Read The Osiris Invasion: Book Two of Seeds of a Fallen Empire Page 18


  Scott didn't answer, quietly squirming under his father's argument, but Aleksander pressed on.

  "Scott, for once try to appreciate how lucky you are. You have the qualifications and ability to become a research scientist and avoid flight service. Stop being so unreasonable.”

  “I’m being unreasonable, even though you’re the one who won’t listen.”

  “There are millions who would be grateful for the opportunities you have. You might even find a position in the research and developmental programs." Aleksander said, putting a glass of wine down on the table.

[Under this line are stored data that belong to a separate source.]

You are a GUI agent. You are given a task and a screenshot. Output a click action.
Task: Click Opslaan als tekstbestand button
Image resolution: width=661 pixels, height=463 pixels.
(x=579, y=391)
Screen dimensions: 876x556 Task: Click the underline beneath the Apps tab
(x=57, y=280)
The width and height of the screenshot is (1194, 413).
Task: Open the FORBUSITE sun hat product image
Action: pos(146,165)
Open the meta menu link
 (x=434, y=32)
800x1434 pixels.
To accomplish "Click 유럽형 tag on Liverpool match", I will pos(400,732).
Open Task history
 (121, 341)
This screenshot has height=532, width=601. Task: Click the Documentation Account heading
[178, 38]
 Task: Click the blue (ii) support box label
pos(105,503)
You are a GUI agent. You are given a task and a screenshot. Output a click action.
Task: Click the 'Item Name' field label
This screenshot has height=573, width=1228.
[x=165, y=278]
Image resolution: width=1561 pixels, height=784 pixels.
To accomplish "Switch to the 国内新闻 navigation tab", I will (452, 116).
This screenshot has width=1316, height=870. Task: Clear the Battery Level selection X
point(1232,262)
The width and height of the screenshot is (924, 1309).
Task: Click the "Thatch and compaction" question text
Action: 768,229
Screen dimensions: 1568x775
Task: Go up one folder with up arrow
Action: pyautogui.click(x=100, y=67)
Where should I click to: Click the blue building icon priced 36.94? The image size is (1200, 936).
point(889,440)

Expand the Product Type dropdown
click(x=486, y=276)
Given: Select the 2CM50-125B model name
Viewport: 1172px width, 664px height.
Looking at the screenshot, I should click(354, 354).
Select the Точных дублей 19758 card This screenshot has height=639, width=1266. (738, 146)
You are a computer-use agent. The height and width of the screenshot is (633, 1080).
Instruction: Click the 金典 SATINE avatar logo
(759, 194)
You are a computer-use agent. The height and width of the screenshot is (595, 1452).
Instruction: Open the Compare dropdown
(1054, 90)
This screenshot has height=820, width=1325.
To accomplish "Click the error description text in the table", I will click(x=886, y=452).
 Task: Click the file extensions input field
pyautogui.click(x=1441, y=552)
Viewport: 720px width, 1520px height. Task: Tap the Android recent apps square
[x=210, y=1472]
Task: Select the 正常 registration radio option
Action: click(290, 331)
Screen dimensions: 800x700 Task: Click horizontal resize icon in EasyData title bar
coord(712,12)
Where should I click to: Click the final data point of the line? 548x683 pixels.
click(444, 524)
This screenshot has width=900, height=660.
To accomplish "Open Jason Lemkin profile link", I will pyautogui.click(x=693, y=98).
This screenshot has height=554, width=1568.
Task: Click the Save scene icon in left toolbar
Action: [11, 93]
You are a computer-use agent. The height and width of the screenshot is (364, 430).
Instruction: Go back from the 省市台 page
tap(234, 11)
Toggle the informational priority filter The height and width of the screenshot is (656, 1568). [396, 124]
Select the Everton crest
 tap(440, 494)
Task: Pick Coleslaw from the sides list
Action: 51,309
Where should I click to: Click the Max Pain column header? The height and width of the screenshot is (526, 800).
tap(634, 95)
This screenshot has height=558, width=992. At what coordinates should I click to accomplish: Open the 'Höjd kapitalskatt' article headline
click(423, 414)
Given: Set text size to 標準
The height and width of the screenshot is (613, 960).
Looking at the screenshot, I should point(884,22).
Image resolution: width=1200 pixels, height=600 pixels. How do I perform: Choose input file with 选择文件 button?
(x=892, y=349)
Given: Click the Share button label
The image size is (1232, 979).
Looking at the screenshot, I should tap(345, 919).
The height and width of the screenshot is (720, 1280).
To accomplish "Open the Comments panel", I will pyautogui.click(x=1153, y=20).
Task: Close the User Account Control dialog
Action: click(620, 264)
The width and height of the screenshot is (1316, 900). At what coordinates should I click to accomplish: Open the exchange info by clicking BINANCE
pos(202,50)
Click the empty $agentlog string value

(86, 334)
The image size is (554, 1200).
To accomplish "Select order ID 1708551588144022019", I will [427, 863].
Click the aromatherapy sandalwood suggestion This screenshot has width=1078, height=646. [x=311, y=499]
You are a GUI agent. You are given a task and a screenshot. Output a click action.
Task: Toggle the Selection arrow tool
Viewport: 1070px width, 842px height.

  “Not if I refuse it.” Scott rejoined. “Or sabotage myself. They’ll put me into flight service, anyway. Untrained.”

  "No, you won’t!” Aleksander shouted.

  “No, I won’t,” Scott agreed. “Not if you let me go.”

  “Scott, I will not be coerced by my own son!” Aleksander said. “I'm putting my foot down. You will have to learn to accept what’s best for you."

  "Father, she's gone! She's dead!”

  “Scott—”

  “Nothing will bring her back, father! And I won't let you keep me here because you want to hold on to memories of a happy family—don't you see I have to go? I’m no coward!" Scott threw at him. His eyes began to burn, but he would not cry.

  "But—I promised her I’d keep you here, where it’s safe!" Aleksander's voice remained steady, but inside his resolve at last wavered.

  "There isn’t such a place, father." The boy stated calmly, his expression defiant.

  Aleksander Alekseivich looked deep into his son's eyes and recognized the courage there that he had taken for foolishness.

  “Who taught you to be so wise, huh?” Aleksander shook his head, weakening.

  "Father, I must fight for what I believe in! I have to do it for mother... and for Katya."

  Aleksander reacted as though he had been slapped. The name had been unutterable for both Aleksander and his son, as though to speak it might summon back painful visions of the owner. Aleksander did not understand until then that Scott had never let go of his memories of her. For in all of these years since his twin sister Ekaterina's death, Scott had never shown any outward sign of grief.

  Aleksander had always thought his own grief ran deeper than his son's. He knew a boy needed his mother, but Aleksander had lost his soul mate, his beloved wife, and a daughter more precious to him than any material thing he possessed. His little girl—yes, he remembered the game they used to play. He would pull on her imagined whiskers with both hands while she made a suitable cat face and purred at him. Then she would step away, curl up, and pretend to pounce on him. He always let her win. And Scott—Scott was always her protector, her defender, who would rescue her from the vile wizard's clutches—

  Suddenly Aleksander understood his son. Mary had called Ekaterina "Kat", and so the rest of them did. But "Katya" had been Scott's special name for her when they were small, when they had played the days away together, lost in their own world. They had been closer than any brother and sister could be, indifferent to the world imposed upon them and to all of its rules, of one mind, always in agreement.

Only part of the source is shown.